Modus Mengais Rezeki, Kasus Eksploitasi Anak Kian Memprihatinkan di Banda Aceh
KOALISI.co - Kasus ekploitasi terhadap anak umur kian memprihatinkan di Kota Banda Aceh. Pasalnya, banyak ditemukan anak dibawah umur dipekerjakan dengan modus mengais rezeki.
"Maraknya kasus eksploitasi anak tentunya menimbulkan perhatian serius dari masyarakat," kata Pembina Lemka Foundation, Aminullah kepada KOALISI.co, Kamis (27/4/2023).
Dikatakan Aminullah, kasus ini memerlukan perhatian dan penanganan konkrit dari Pemerintah Kota (Pemko) Banda Aceh, agar tidak menimbulkan keresahan publik.
Baca Juga: Jelang Lebaran, Ketua DPRK Aceh Utara Arafat Santuni Seribu Anak Yatim
"Kebanyakan anak di bawah umur dipaksa berjualan buah-buahan dari warung kopi ke warung kopi lain, ada juga berjualan di lampu lalulintas," ungkap Bang Ami, sapaan akrabnya.
Dijelaskan, menjamurnya anak-anak di bawah umur yang dipekerjakan dengan modus mengais rezeki. Tentunya, akan ada efek sosial yang dirasakan, terutama terhadap anak itu sendiri.
"Eksploitasi ini telah merenggut hak kebebasan bagi anak, kita perlu perhatikan pemenuhan hak pendidikan, hak bermain anak, hak tumbuh kembang dan hak-hak lain," terang putra dari anggota DPR RI, Rafli Kande tersebut.
Baca Juga: Pemko Banda Aceh Janji Bayar Utang Rekanan Secara Bertahap
Lanjut Bang Ami, terhadap bidang yang bergerak di bidang sosial dan pengabdian masyarakat diminta untuk dapat menyelesaikan isu sosial tersebut dengan bijak. "Pemko Banda Aceh seakan-akan menutup mata terhadap fenomena sosial ini," tukasnya.

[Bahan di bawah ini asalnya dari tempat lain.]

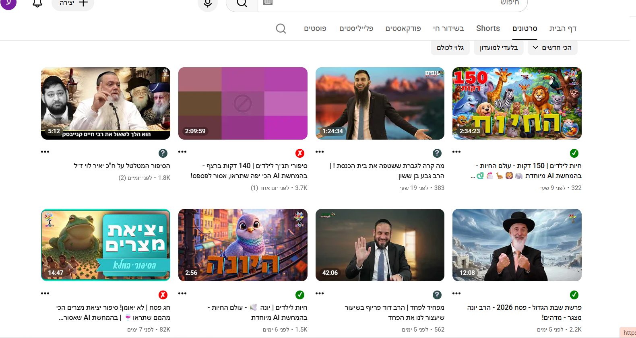Switch to the 'פודקאסטים' podcasts tab
The width and height of the screenshot is (636, 338).
[403, 29]

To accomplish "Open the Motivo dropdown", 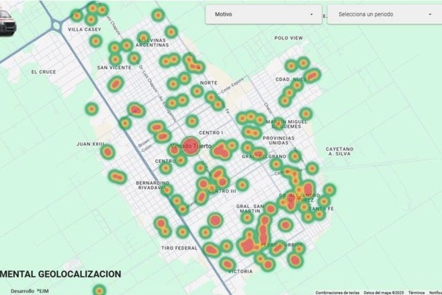I will (x=263, y=14).
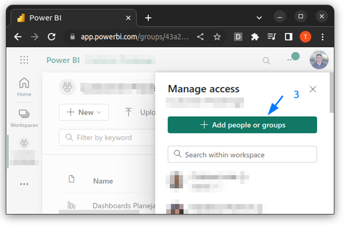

Padahal, sesuai dengan amanat UU nomor 35 Tahun 2014 Tentang Perlindungan Anak dan pasal 20 UU No. 35 Tahun 2014, eksploitasi anak telah melanggar aturan hukum.
"Kita berharap agar Pemko Banda Aceh menertibkan dan memploting anggaran untuk pembinaan sosial terhadap anak-anak yang dieksploitasi," tutupnya.